The Great War - WW1
St Mihiel
In spite of the Kaiser's prolific words, the war continued. The final assault on the Hindenburg Line began at the end of September after a preliminary American operation against the St Mihiel salient, which had threatened Allied movements in Champagne since 1914.
Foch, the British, Allied Supreme Commander, gave the task to Pershing's US First Army. It was the first independent action undertaken by the Americans in the war. The attack was launched against the two sides of the salient on the 12th September, combined with an assault against the centre by French troops. The Germans were caught in the act of leisurely retirement from the salient, and were bundled out by the Americans in the space of 36 hours.

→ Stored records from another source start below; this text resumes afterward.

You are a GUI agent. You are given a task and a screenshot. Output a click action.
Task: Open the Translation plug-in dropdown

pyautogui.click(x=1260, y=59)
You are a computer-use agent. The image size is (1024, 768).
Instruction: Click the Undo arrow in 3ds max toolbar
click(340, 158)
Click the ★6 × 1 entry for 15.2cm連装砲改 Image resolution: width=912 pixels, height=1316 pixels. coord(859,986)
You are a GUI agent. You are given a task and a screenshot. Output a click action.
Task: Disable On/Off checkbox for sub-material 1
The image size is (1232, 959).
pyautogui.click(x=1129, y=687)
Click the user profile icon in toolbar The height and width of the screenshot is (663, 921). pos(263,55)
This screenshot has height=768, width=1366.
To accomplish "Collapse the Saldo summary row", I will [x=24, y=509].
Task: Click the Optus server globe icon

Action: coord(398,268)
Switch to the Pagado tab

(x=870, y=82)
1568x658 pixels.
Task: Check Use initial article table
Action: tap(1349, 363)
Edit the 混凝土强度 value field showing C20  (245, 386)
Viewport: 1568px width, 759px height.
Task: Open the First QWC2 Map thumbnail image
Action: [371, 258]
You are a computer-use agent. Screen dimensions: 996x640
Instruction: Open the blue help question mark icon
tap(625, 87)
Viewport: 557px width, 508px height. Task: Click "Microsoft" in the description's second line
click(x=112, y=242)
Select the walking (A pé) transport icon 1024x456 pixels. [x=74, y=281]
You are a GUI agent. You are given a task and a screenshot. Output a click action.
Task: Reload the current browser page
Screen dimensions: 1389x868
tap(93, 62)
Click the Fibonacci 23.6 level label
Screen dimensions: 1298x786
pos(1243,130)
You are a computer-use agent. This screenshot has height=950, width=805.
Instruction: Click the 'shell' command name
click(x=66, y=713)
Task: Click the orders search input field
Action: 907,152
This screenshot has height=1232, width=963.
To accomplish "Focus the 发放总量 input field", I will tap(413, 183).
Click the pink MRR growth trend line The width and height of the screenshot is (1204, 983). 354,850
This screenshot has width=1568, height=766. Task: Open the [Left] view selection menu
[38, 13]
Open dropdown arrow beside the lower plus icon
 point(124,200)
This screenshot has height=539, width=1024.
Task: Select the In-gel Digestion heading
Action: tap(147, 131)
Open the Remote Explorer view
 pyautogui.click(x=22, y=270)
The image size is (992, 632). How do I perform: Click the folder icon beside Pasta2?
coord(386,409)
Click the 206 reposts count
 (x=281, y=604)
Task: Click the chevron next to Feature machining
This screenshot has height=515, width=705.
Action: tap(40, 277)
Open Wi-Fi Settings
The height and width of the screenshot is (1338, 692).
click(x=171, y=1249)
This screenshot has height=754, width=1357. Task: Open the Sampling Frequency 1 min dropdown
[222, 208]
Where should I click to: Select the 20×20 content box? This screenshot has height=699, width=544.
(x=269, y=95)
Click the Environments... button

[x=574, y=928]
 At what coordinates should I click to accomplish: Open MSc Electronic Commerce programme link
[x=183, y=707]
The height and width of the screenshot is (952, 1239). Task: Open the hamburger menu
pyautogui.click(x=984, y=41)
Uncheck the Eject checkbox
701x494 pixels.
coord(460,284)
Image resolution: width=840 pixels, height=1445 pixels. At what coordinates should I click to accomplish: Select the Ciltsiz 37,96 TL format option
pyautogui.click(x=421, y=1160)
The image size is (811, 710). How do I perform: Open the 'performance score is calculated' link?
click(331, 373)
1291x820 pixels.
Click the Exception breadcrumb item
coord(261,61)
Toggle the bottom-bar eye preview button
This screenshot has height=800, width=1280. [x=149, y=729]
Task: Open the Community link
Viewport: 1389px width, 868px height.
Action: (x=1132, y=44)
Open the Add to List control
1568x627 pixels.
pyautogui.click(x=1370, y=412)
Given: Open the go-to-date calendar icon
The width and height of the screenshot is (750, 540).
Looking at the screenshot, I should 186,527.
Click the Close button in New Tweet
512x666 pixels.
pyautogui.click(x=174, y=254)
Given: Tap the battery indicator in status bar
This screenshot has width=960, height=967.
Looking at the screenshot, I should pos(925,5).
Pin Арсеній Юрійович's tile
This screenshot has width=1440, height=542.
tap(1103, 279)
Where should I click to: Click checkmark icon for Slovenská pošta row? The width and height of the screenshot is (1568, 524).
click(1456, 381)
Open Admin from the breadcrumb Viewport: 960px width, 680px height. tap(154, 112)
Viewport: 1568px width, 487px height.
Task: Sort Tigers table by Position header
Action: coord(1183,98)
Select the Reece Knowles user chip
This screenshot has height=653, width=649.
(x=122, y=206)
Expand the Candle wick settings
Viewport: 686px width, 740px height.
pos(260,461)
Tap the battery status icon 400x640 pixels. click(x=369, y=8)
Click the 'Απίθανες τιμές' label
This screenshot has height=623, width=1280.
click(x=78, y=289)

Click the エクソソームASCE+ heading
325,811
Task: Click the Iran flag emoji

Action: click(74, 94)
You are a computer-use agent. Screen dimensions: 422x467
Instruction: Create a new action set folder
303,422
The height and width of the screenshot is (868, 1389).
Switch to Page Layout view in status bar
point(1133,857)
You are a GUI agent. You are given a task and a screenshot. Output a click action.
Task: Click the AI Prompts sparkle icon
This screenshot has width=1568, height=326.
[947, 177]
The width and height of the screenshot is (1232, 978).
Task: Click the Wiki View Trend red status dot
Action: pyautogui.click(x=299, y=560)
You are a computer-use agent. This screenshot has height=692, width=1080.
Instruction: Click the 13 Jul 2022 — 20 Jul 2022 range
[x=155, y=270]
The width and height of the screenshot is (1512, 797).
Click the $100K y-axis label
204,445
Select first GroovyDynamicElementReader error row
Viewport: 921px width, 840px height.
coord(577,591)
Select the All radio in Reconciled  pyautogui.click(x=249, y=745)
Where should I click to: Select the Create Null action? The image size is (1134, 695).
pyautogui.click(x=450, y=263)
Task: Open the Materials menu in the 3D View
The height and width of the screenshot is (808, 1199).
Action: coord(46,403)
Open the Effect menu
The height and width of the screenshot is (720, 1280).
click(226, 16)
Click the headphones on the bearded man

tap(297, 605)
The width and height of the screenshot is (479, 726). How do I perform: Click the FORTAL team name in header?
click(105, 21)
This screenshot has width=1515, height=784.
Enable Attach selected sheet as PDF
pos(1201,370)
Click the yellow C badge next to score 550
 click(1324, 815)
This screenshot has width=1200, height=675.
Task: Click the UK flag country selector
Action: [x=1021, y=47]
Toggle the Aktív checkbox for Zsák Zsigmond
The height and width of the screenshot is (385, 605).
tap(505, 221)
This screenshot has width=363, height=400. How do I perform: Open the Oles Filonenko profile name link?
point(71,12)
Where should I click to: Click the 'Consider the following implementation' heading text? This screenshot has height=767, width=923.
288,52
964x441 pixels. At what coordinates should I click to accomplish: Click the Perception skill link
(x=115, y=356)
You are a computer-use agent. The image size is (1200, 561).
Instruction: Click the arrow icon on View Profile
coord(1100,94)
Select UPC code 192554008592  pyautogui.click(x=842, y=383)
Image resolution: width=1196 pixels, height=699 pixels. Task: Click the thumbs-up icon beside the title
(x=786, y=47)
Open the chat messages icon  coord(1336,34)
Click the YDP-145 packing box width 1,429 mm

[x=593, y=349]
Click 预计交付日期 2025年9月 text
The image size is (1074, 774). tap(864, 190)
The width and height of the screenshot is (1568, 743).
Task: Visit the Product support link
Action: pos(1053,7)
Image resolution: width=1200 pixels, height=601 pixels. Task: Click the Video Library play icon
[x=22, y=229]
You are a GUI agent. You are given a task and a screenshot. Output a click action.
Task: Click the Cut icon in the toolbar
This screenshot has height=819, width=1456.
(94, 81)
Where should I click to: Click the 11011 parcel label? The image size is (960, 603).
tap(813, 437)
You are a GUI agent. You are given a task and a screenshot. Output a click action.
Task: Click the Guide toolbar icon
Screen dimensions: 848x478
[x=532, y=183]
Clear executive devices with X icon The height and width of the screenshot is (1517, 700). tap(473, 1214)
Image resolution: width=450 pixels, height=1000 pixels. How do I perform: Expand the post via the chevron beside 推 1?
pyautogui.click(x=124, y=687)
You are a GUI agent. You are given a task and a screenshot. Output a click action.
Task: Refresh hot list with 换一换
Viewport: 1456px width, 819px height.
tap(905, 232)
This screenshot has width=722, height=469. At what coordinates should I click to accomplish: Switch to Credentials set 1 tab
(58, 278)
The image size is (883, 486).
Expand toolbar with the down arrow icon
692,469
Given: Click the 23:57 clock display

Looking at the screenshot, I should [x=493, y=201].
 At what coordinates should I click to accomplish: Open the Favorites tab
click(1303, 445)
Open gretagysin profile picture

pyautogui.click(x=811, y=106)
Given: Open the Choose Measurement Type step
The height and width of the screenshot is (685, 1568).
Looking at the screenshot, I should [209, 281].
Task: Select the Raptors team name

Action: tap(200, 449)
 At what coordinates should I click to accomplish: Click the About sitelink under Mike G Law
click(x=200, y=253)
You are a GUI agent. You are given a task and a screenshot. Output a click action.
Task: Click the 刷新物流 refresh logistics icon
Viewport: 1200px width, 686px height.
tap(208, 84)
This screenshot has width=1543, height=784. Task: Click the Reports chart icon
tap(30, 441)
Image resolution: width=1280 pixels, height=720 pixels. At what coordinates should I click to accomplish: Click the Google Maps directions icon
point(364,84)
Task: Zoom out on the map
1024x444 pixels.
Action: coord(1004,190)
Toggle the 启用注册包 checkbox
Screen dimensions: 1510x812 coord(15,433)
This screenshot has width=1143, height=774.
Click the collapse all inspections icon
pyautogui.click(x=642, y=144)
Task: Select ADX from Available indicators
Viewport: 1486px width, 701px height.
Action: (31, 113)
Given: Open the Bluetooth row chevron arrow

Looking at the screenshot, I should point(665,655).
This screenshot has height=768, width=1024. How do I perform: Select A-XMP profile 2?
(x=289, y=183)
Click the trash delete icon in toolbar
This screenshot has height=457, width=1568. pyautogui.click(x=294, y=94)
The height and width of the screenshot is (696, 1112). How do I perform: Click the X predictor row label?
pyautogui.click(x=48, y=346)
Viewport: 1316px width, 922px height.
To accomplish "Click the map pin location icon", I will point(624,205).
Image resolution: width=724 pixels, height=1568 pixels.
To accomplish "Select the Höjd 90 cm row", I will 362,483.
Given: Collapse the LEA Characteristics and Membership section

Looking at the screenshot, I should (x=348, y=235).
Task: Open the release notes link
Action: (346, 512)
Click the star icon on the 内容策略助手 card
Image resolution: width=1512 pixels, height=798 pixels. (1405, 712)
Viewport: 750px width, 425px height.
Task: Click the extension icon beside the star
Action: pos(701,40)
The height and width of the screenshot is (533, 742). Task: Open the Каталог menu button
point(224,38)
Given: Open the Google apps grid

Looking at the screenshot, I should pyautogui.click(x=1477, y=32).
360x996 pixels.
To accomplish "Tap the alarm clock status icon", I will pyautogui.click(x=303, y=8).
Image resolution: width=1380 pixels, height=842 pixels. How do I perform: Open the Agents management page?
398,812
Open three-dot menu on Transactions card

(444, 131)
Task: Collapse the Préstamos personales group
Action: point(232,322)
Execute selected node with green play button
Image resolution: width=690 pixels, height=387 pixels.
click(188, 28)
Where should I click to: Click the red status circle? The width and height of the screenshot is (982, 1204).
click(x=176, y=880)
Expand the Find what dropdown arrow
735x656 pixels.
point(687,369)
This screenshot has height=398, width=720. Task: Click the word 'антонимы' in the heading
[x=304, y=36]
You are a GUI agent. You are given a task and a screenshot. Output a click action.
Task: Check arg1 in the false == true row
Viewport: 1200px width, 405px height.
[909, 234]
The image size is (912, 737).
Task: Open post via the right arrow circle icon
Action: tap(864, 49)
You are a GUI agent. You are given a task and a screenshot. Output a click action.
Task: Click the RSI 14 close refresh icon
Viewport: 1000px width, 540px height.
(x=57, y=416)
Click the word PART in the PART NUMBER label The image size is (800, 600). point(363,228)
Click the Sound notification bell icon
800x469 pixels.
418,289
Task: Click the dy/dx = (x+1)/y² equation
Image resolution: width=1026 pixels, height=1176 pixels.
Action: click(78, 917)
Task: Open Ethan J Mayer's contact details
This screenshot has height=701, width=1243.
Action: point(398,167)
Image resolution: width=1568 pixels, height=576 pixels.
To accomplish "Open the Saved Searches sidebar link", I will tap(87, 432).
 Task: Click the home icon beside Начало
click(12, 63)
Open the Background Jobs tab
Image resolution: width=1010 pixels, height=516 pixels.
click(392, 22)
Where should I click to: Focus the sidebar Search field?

The clearing of the St Mihiel salient was followed by the decisive Allied offensive of the war, the centrepiece of which was the breaking of the Hindenburg Line with a drive by French and US troops along the Meuse valley towards Mezieres and a British thrust east of the Somme. By mid-October, after heavy fighting in which the Americans suffered severe losses in the Argonne forest, which was a rough, thickly wooded region in which the Germans had prepared a defensive zone 14 miles deep. The inexperienced Americans took heavy casualties, before they broke out into open country at the beginning of November. After the battle of the Argonne, the German Army was on the point of disintegration.